**Lines from a screen grounding dataset**

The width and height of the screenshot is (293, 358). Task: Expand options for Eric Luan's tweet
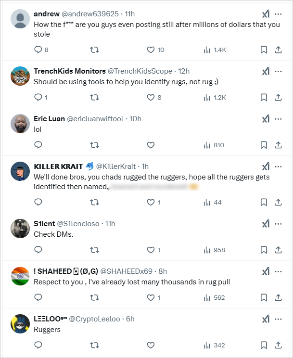click(278, 119)
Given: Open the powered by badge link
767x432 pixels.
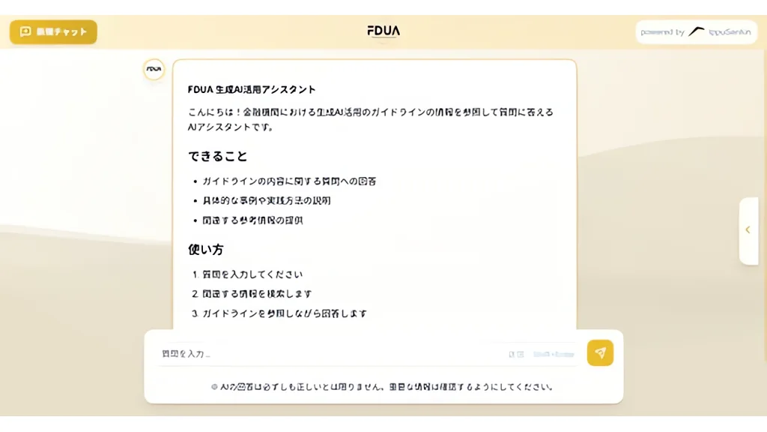Looking at the screenshot, I should point(696,32).
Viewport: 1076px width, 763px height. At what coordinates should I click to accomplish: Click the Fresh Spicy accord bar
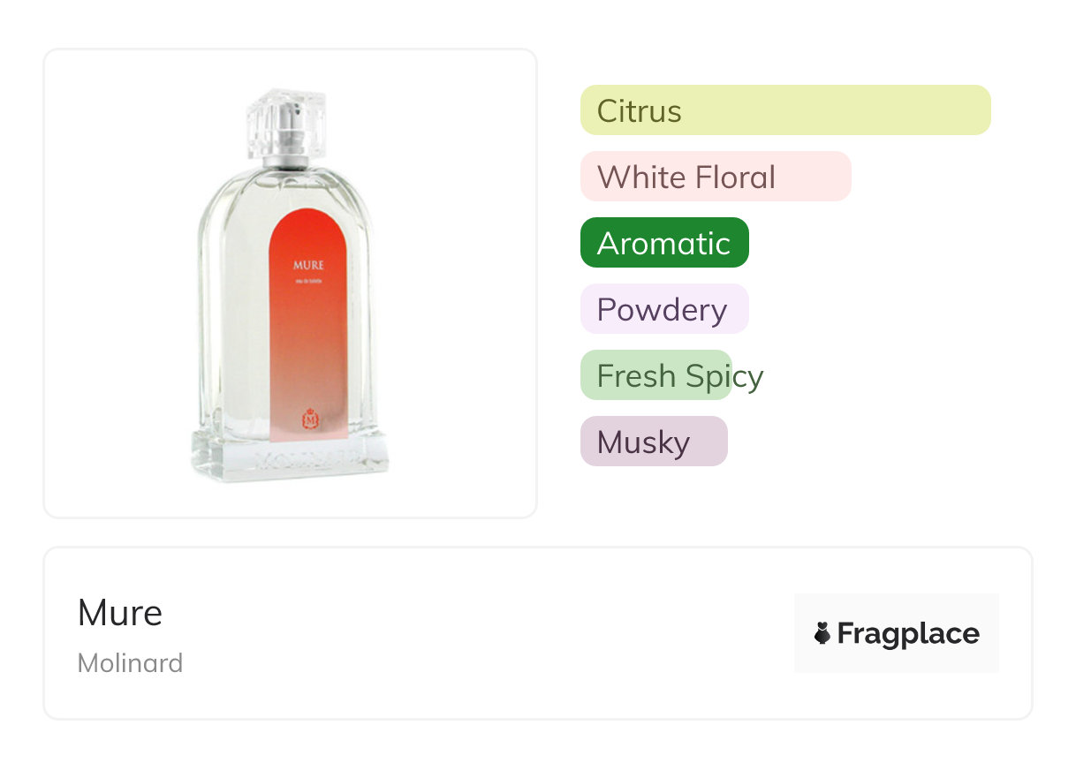pos(656,375)
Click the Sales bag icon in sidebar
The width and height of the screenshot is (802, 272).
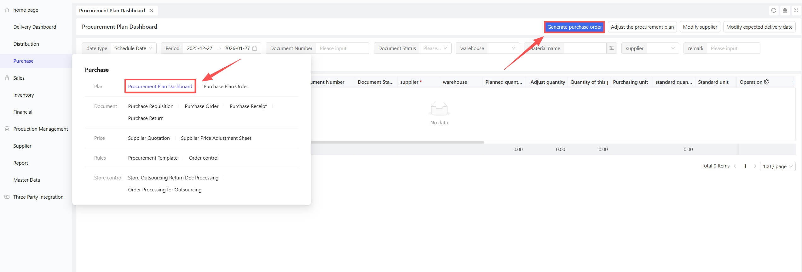[7, 78]
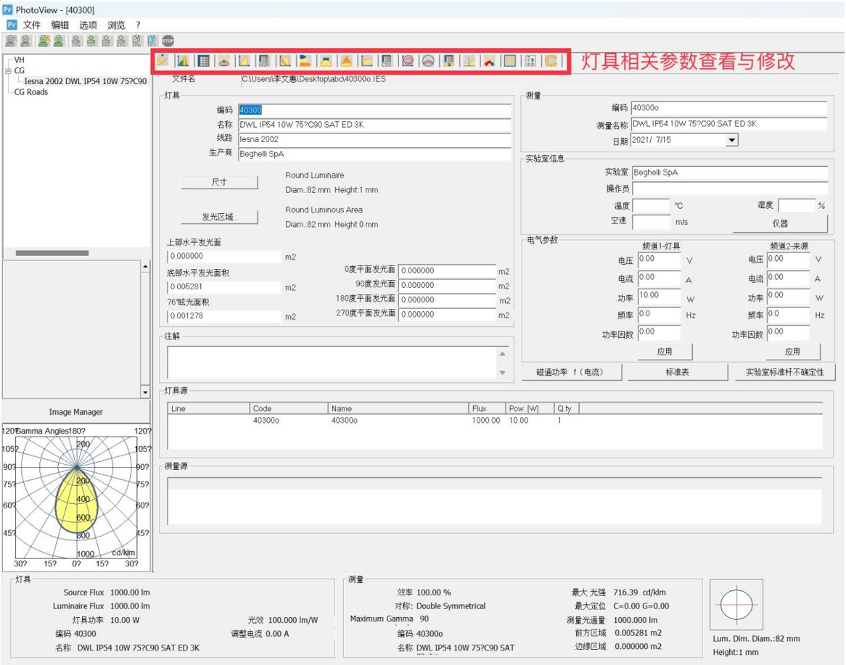846x665 pixels.
Task: Click the red concentric isolux circles icon
Action: [408, 61]
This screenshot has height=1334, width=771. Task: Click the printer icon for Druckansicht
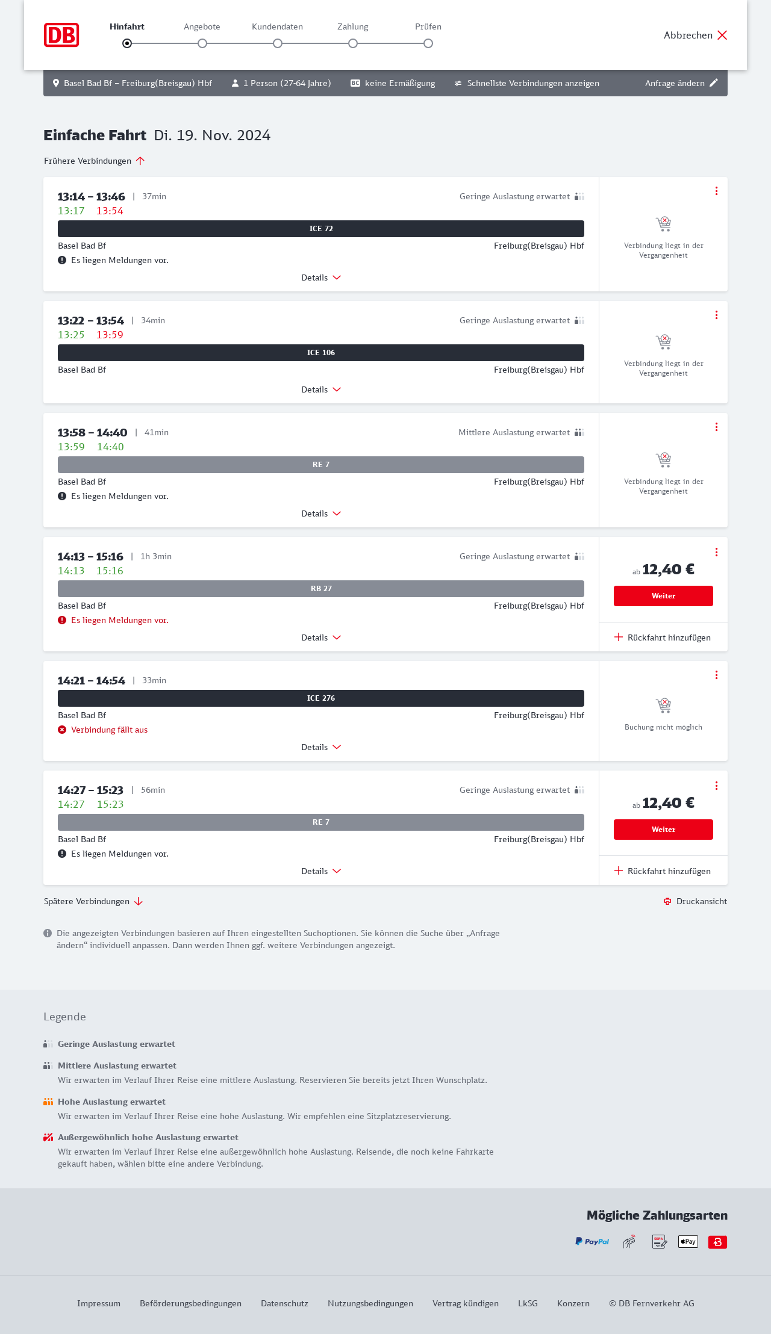pos(667,901)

**REQUIREMENT**
Put the lines above into a Markdown table with the columns "Row" for the row number and "Line" for the text of each line, skipping any blank lines. Leave the pictures out of the table.

**ANSWER TO THE TASK**
| Row | Line |
|---|---|
| 1 | The width and height of the screenshot is (293, 358). Task: Expand options for Eric Luan's tweet |
| 2 | click(278, 119) |
| 3 | Given: Open the powered by badge link |
| 4 | 767x432 pixels. |
| 5 | Looking at the screenshot, I should point(696,32). |
| 6 | Viewport: 1076px width, 763px height. At what coordinates should I click to accomplish: Click the Fresh Spicy accord bar |
| 7 | pos(656,375) |
| 8 | Click the Sales bag icon in sidebar |
| 9 | The width and height of the screenshot is (802, 272). |
| 10 | [7, 78] |
| 11 | 846x665 pixels. |
| 12 | Task: Click the red concentric isolux circles icon |
| 13 | Action: [408, 61] |
| 14 | This screenshot has height=1334, width=771. Task: Click the printer icon for Druckansicht |
| 15 | pos(667,901) |